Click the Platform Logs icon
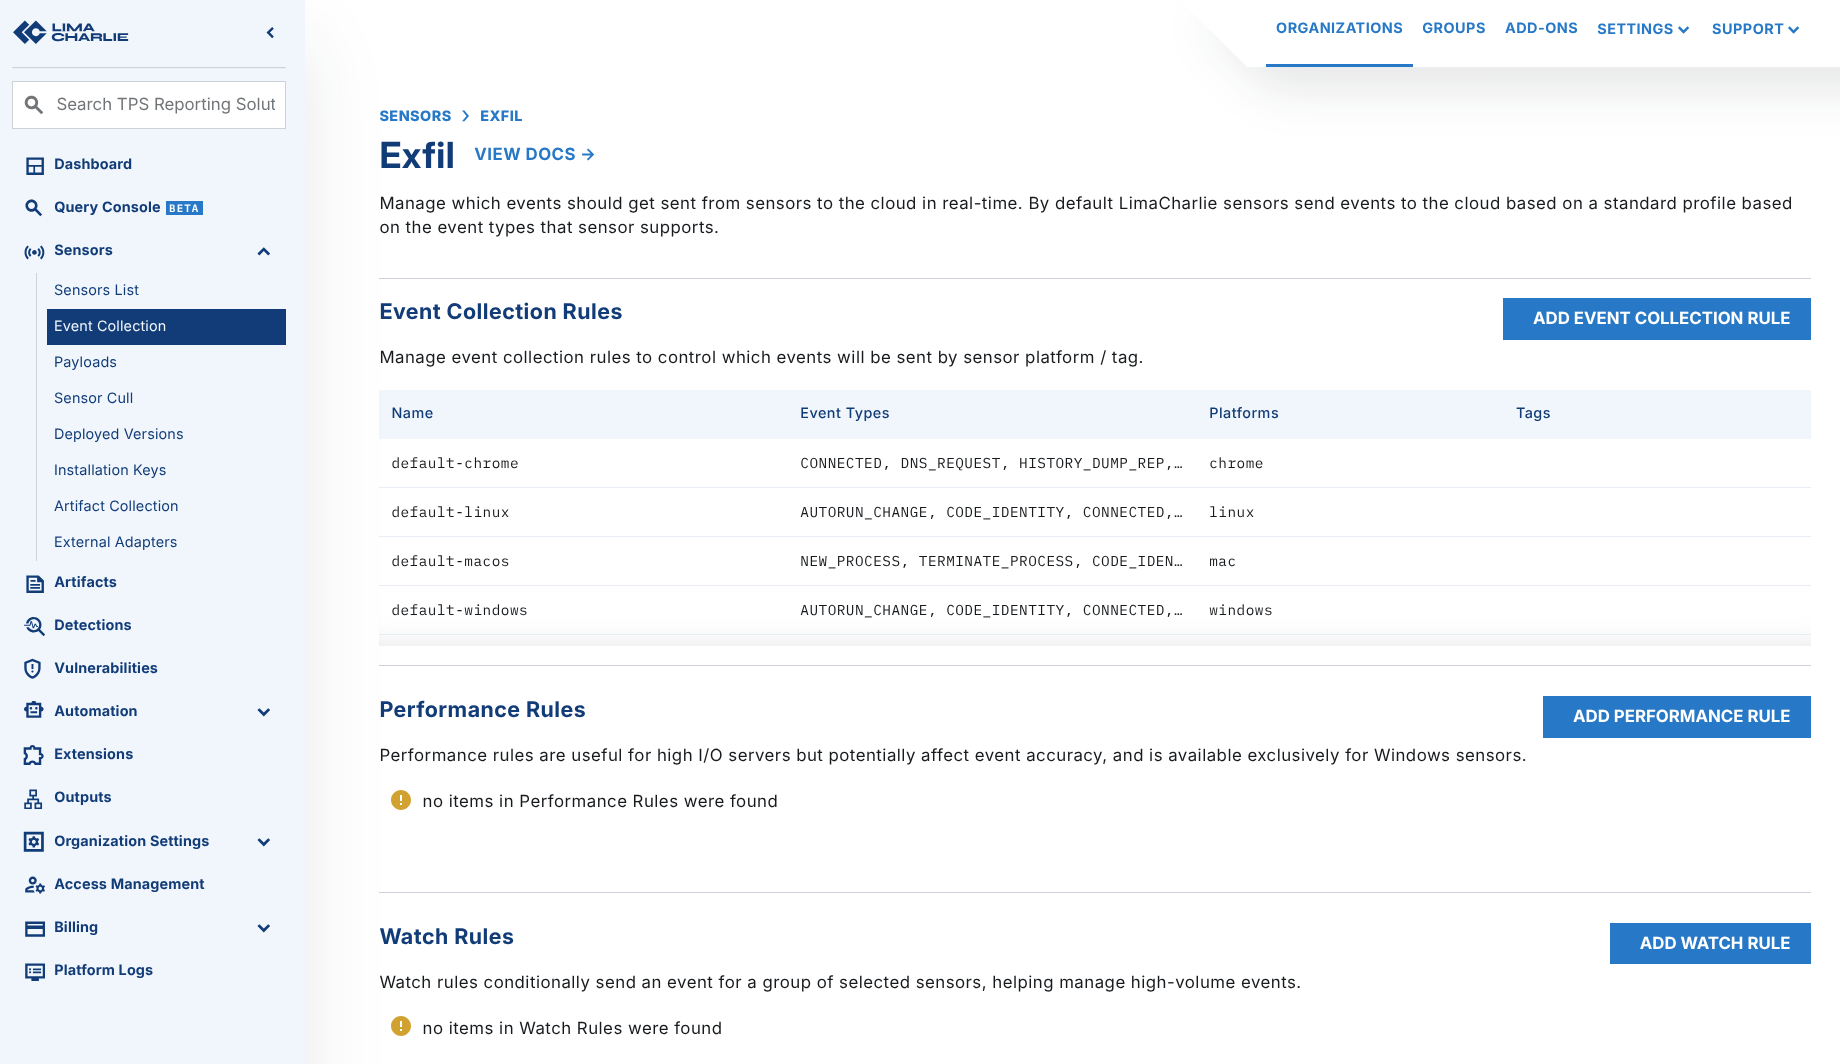This screenshot has height=1064, width=1840. pyautogui.click(x=34, y=971)
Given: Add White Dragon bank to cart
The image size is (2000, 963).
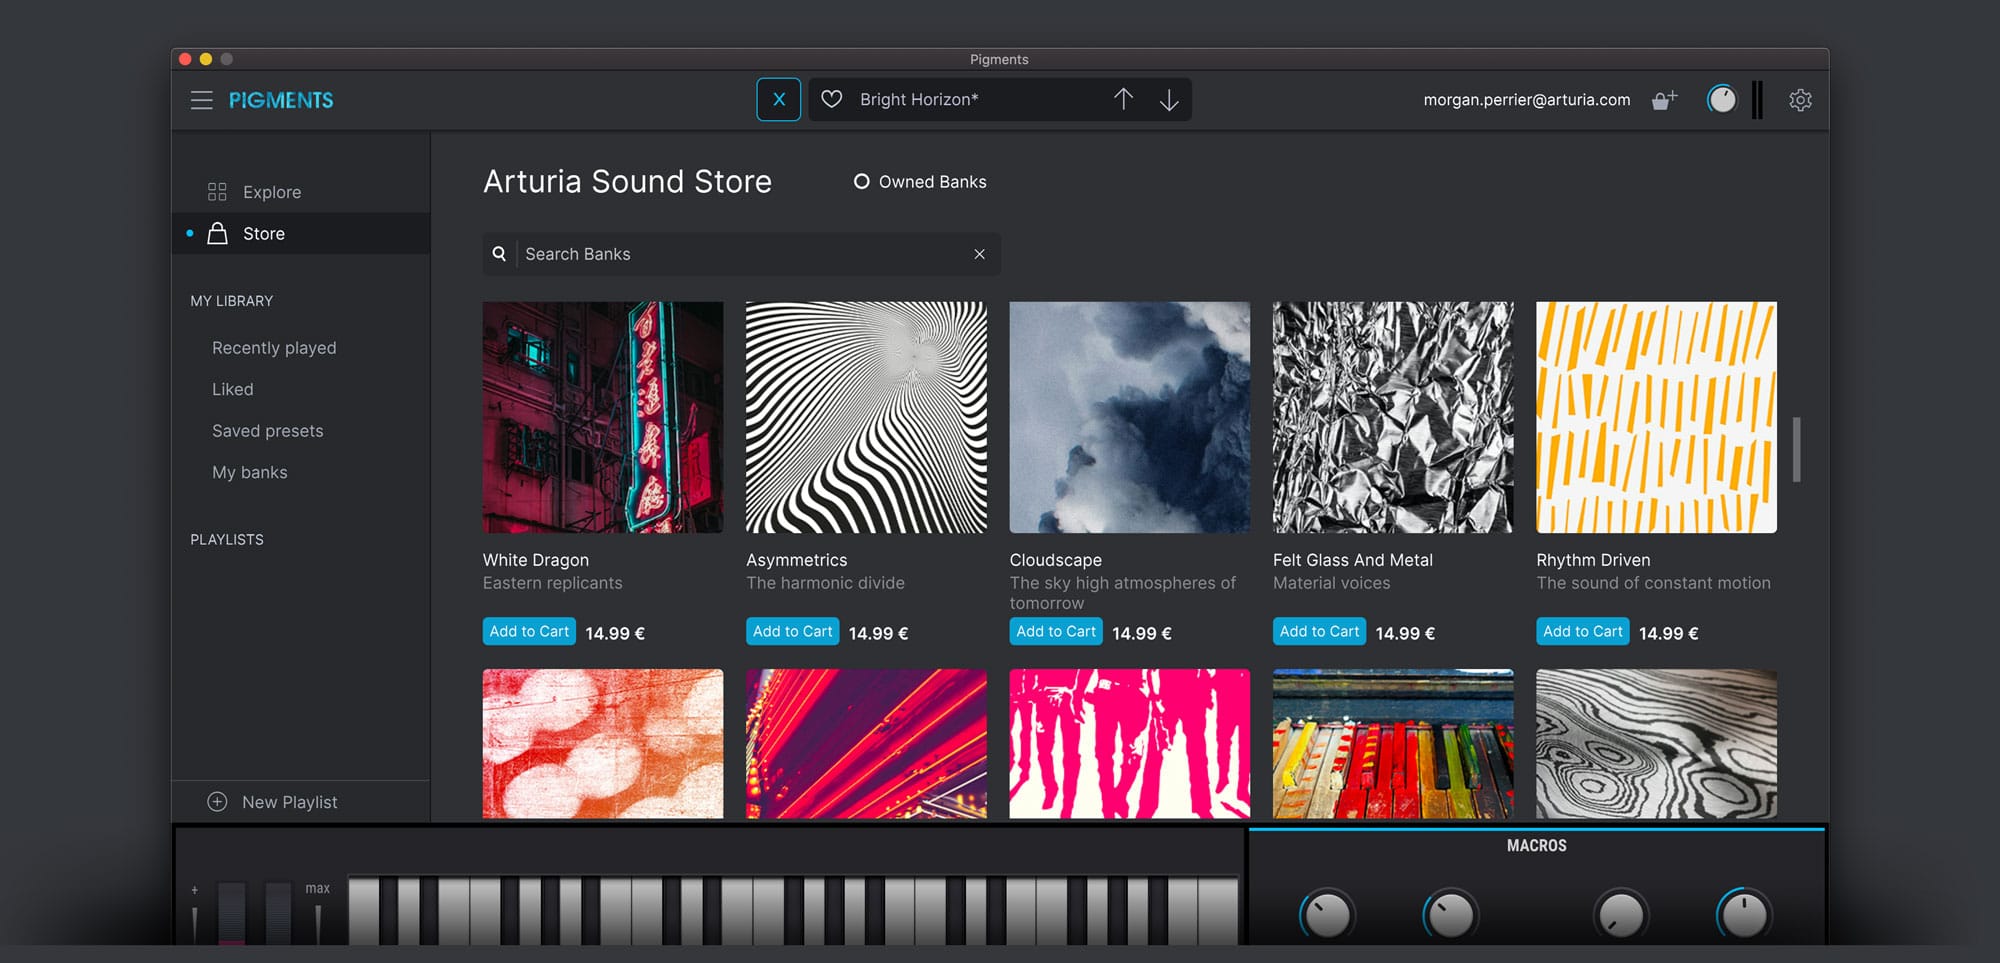Looking at the screenshot, I should pos(529,632).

#### Directive:
Recast the rows above as a two-column CSV with the columns "prompt" and "response." Write one CSV line per row, with each field quoted and any line breaks replaced by spaces, and leave the pictures out.

#### Output of the task:
prompt,response
"Click the Platform Logs icon","This screenshot has height=1064, width=1840. pyautogui.click(x=34, y=971)"
"Given: Add White Dragon bank to cart The image size is (2000, 963).","Looking at the screenshot, I should pos(529,632)."